Greenpeace “is a gift that Vancouver and Canada gave to the world,” says Weyler, who served as a director of Greenpeace Foundation in Vancouver in the 1970s and co-founded Greenpeace International in 1979. “This is a part of Vancouver history.”

A transformative organization

Scott Hawthorn, co-founder of Vancouver-based Native Shoes, conceived the anniversary photo exhibit to highlight Vancouver’s pivotal role in the environmental movement. He joined forces with Jennifer Jacquet, a former Vancouverite who is now an associate professor of environmental studies at New York University, and Michael Green, principal of Vancouver-based Michael Green Architecture, to make the exhibition happen.

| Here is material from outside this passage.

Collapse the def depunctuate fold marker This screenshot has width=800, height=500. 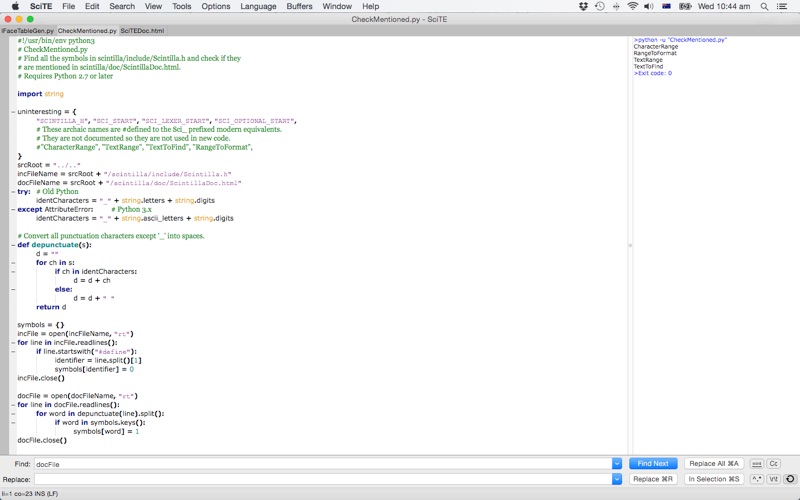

“Greenpeace really was a transformative organization, not just the work it was doing, but how it influenced a whole generation of environmental groups in how to think and be and act,” Green says. “Putting their own lives on the line to stand between a whaling harpoon and the whale was an act of human courage that we hadn’t really seen in environmentalism until Greenpeace came along.”

Photo by Ema Peter.

In the 1970s, Jacquet says, “Vancouver had these really specific conditions that allowed for this group of motley characters to come together and do something that had never been done before.”

A green peace

Weyler was one of those characters. Like tens of thousands of Americans, he came to Canada to avoid the draft during the Vietnam War, arriving in Vancouver from California in 1971. He quickly fell in with a group of pacifists, environmentalists, and other activists, who met up in local living rooms, church basements, and pubs.

That group included Irving and Dorothy Stowe, Ben and Dorothy Metcalfe, Marie and Jim Bohlen, and Bob Hunter, who had formed the Don’t Make A Wave Committee, affiliated with the Sierra Club, to oppose the Amchitka nuclear test.

Inspired in part by a 1958 Quaker boat, the Golden Rule, that travelled to Enewetak atoll to protest nuclear testing in the Marshall Islands, Marie Bohlen proposed the group sail to Alaska. At the end of a committee meeting at Vancouver’s Unitarian Church to discuss the logistics of the Amchitka plan, Weyler recounts, Irving Stowe flashed the V sign and said, “Peace.” A young activist named Bill Darnell replied, “Make it a green peace.” The name⁠—combining both antimilitary and environmental goals⁠—stuck.

Greenpeace crew member Michael Baily blockades a Russian harpoon ship in a Zodiac. Mid North Pacific Ocean, between Mexico and Hawaii. Photo by Rex Weyler.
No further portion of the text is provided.